A bill filed in the Legislature would create a new statewide uniform 911 fee that could be assessed on all phones, reports the Commercial Appeal. If enacted – as seems likely – Tennessee would become one of only a handful of states which has a single 911 monthly fee.
If the bill is approved, the Volunteer State also would be among those with the highest fees, according to an analysis of the 911 funding proposal. Wireless 911 fees average about 77 cents a month.
Currently, residential and business land line 911 rates vary from 45 cents to $3 depending on what the local county 911 board sets as a monthly fee. The state 911 board sets a $1 a month fee for all cellphone and web-based Voice over Internet Protocol (VoIP) users.

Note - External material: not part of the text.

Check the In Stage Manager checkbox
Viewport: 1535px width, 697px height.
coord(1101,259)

State Senate Majority Leader Mark Norris of Collierville is proposing a new one-size-fits-all rate of $1.16 a month no matter what type of phone someone uses under Senate Bill 2407 — “911 Funding Modernization and IP (Internet Protocol) Transition Act of 2014.” Businesses would pay $1.16 a month for each of its first 200 phone lines in a single building.

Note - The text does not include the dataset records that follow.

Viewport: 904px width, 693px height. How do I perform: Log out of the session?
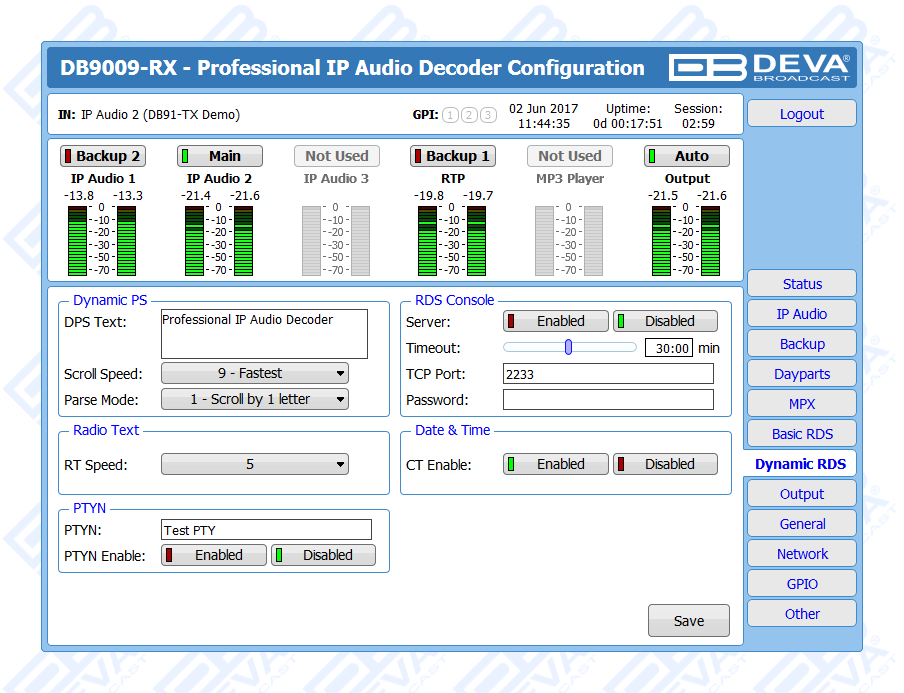(801, 114)
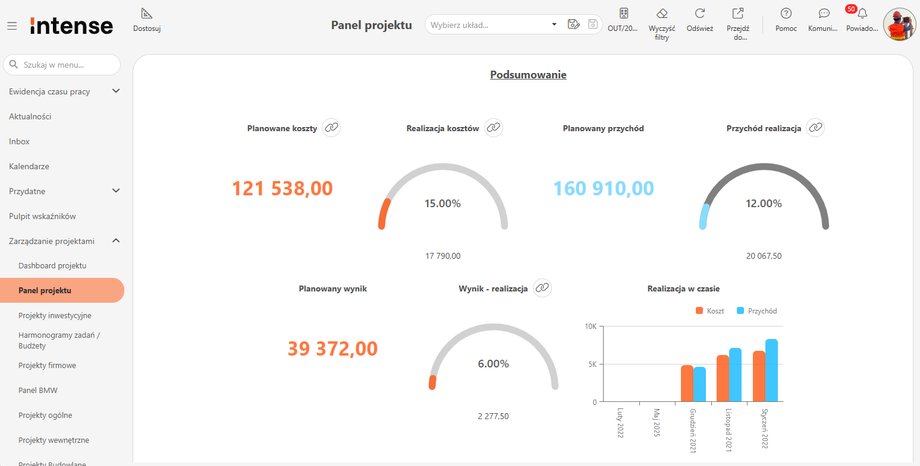Image resolution: width=920 pixels, height=466 pixels.
Task: Open the Pomoc help icon
Action: 786,14
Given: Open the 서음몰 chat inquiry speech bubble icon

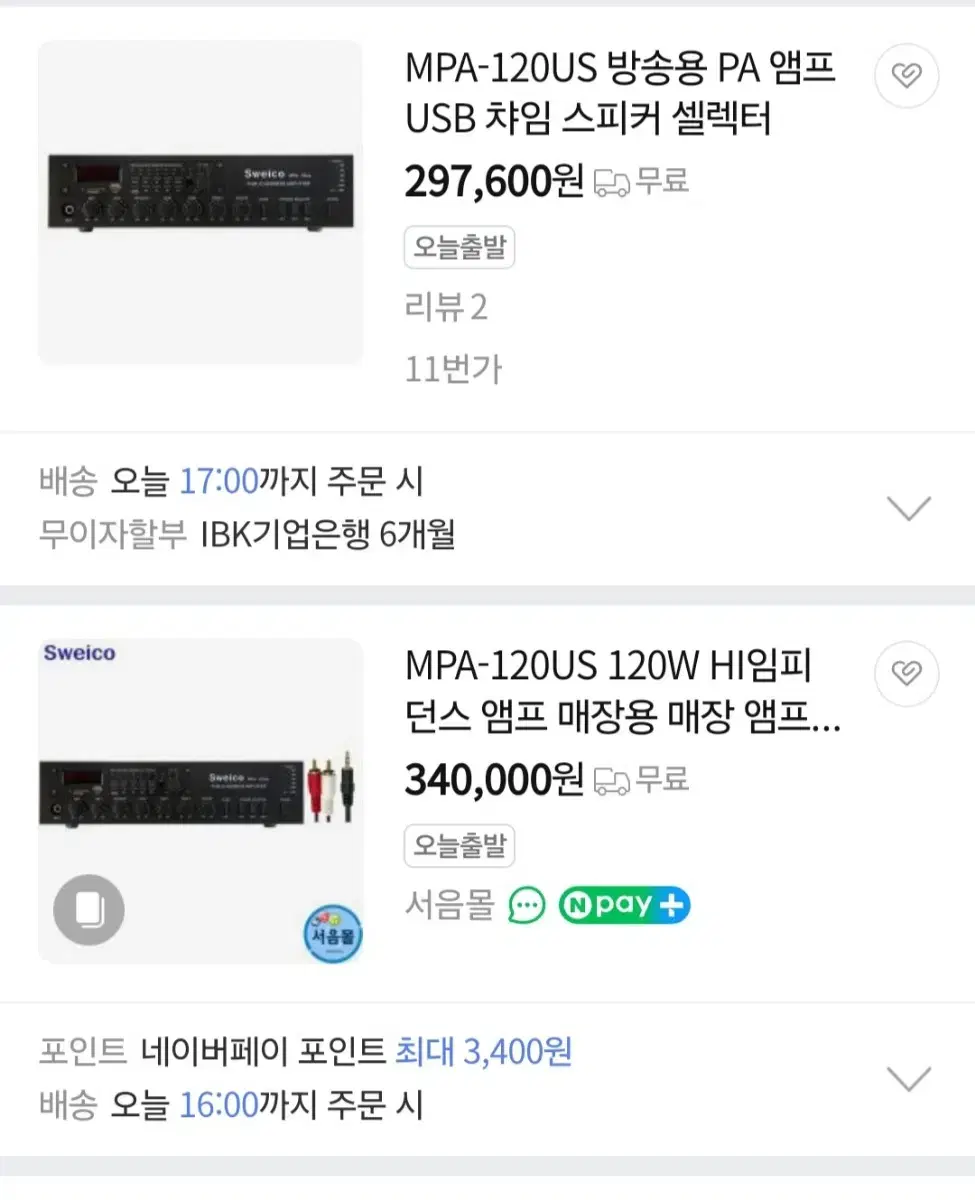Looking at the screenshot, I should (527, 906).
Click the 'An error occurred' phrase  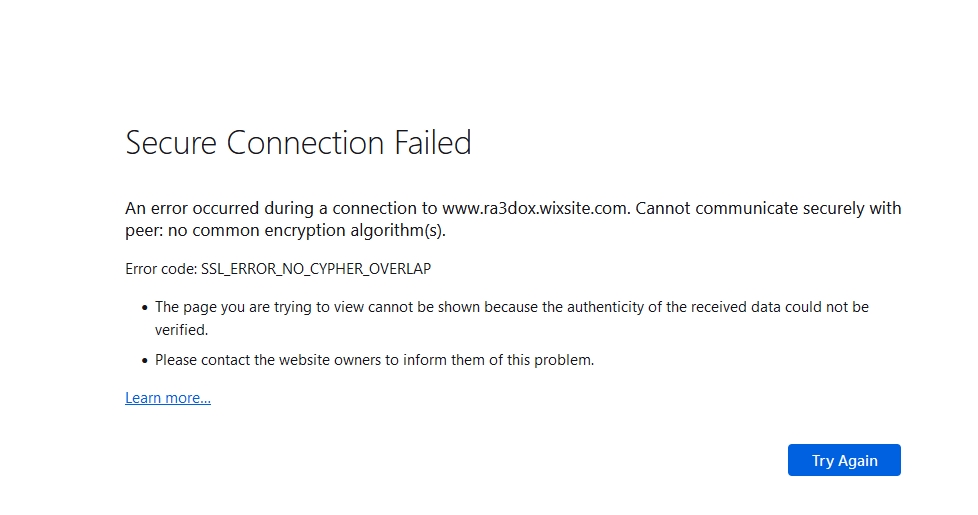coord(191,208)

In Shelby County, residents pay 65 cents a month as a 911 fee for traditional land line phones and businesses pay $2 a month each for the first 100 lines.

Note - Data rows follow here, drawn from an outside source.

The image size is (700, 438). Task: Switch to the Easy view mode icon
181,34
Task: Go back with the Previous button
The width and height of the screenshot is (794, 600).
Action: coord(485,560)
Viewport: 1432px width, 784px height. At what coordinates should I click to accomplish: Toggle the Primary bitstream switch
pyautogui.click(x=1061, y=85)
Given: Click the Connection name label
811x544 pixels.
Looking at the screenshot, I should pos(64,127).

…“Technology is racing ahead of what 911 was originally structured or conceived,” Norris said. “It’s land lines versus wireless versus VoIP. It’s just getting real messy.”
For more than a year, Norris and others like Tennessee Emergency Numbers Association, wireless carriers and Internet providers met and reached a compromise on the proposed legislation.
Locally, 911 districts are seeing declining revenues from landline phone users, while revenues set by the state 911 board, which controls the fees for wireless and web-based phones, are rising.
Based on the number of co-sponsors, (23 of 33 in the Senate and 62 of 99 in the House), it likely will pass.
If it does, Tennessee would join Indiana, North Carolina and Alabama in having a flat rate.